The District Court in Dellinger v. Bessent does not address the Unitary Executive Theory by name. Rather, the Court writes as follows:
In sum, it would be antithetical to the very existence of this particular government agency and position to vindicate the President’s Article II power as it was described in Humphrey’s Executor: a constitutional license to bully officials in the executive branch into doing his will.

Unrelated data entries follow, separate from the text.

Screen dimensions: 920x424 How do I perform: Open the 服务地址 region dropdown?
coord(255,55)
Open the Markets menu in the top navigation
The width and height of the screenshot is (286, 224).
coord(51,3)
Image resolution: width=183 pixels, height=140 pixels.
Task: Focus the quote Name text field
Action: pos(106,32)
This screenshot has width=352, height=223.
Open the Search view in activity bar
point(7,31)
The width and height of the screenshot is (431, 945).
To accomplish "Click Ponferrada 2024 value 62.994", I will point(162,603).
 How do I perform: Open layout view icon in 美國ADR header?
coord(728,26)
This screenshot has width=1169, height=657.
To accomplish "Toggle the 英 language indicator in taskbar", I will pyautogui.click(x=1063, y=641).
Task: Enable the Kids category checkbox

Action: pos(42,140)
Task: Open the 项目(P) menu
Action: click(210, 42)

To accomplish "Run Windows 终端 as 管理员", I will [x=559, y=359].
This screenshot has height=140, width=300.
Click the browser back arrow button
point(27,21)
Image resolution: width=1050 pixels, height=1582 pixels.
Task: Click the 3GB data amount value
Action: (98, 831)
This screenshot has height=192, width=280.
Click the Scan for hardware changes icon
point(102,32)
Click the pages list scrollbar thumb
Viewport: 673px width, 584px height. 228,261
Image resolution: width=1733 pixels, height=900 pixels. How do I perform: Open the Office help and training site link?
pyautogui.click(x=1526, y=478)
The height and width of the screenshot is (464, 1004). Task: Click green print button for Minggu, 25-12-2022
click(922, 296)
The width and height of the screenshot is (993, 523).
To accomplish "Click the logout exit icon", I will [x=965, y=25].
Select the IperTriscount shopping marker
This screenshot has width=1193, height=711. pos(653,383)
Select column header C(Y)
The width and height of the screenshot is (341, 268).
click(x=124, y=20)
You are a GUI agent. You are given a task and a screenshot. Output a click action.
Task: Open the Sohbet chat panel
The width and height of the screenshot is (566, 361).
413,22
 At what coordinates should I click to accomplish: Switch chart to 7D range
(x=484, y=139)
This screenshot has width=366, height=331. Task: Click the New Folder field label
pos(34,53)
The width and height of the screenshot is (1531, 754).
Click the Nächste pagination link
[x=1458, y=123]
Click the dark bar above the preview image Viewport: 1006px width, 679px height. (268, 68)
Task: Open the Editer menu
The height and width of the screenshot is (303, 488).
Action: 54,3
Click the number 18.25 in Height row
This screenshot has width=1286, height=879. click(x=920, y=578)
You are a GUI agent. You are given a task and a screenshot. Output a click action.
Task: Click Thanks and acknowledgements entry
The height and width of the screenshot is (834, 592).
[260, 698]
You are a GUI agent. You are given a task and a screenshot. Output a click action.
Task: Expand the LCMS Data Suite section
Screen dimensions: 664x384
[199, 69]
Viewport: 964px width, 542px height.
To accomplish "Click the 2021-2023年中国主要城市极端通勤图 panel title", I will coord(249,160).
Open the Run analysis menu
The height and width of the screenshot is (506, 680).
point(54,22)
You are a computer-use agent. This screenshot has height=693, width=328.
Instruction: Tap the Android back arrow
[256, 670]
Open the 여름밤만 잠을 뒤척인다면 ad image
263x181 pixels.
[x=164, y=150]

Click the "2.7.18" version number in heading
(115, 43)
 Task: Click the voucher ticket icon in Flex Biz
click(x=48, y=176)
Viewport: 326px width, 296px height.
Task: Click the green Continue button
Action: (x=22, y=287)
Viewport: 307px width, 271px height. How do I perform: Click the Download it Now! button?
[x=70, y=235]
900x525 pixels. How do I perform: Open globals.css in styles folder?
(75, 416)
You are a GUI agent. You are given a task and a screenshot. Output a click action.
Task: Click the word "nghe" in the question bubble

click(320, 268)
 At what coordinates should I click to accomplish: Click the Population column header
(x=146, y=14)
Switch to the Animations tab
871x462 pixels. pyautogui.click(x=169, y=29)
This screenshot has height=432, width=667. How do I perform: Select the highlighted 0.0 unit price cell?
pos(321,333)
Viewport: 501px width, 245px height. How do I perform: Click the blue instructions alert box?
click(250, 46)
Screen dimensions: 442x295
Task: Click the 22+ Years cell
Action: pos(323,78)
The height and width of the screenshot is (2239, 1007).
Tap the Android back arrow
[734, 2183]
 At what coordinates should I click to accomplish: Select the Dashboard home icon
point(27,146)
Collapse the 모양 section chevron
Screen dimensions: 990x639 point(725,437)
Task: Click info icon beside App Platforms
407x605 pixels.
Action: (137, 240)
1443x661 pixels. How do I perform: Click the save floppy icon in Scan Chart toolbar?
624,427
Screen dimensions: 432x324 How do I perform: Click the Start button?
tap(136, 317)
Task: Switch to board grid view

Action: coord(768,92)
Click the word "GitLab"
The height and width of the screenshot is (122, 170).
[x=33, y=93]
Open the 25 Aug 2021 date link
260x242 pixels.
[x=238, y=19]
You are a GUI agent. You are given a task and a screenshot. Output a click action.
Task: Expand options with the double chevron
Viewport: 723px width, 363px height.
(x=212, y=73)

The citation to Humphrey’s Executor is ominous. As Cass Sunstein notes, the Administration’s Acting Solicitor General has already put Congress on notice of the Administration’s intention to challenge that case. This may be the first case to make it to SCOTUS that will give the Administration a shot at removing all statutory protections of workers at federal agencies. The argument, in short, is that because the Constitution’s Article II vests “all executive power” in a single President, the President must be empowered to both appoint and dismiss any employee within the executive branch. Not all scholars, and not even all originalists, agree that the laconic Article II Vesting Clause demands to be read in that way and that way alone. But if you think that result makes sense or that we are bound by it whether or not it makes sense because . . . originalism, Jonathan Gienapp wants a word.
In my view, this is one of those cases where appealing to original meaning just doesn’t make sense. Eighteenth-century sources tell us nothing about a federal bureaucracy grown vast beyond the Framers’ imagining. In such circumstances, we are left to our own devices. It is appropriate for courts to defer to the constitutional solutions devised by the political branches (see Hamilton in Federalist #78) empowered to liquidate constitutional meaning in practice (see Madison in Federalist #37). In an organization as large as the modern executive branch of our government, it makes sense to have internal ombudsmen, like the Special Counsel, who can check against abuses of power. It also makes sense to insulate those people from arbitrary removal by those whose conduct they review. That has been our practice for decades, and courts bowed to such practices, even when they disagreed with them, going back to Stuart v. Laird (1803).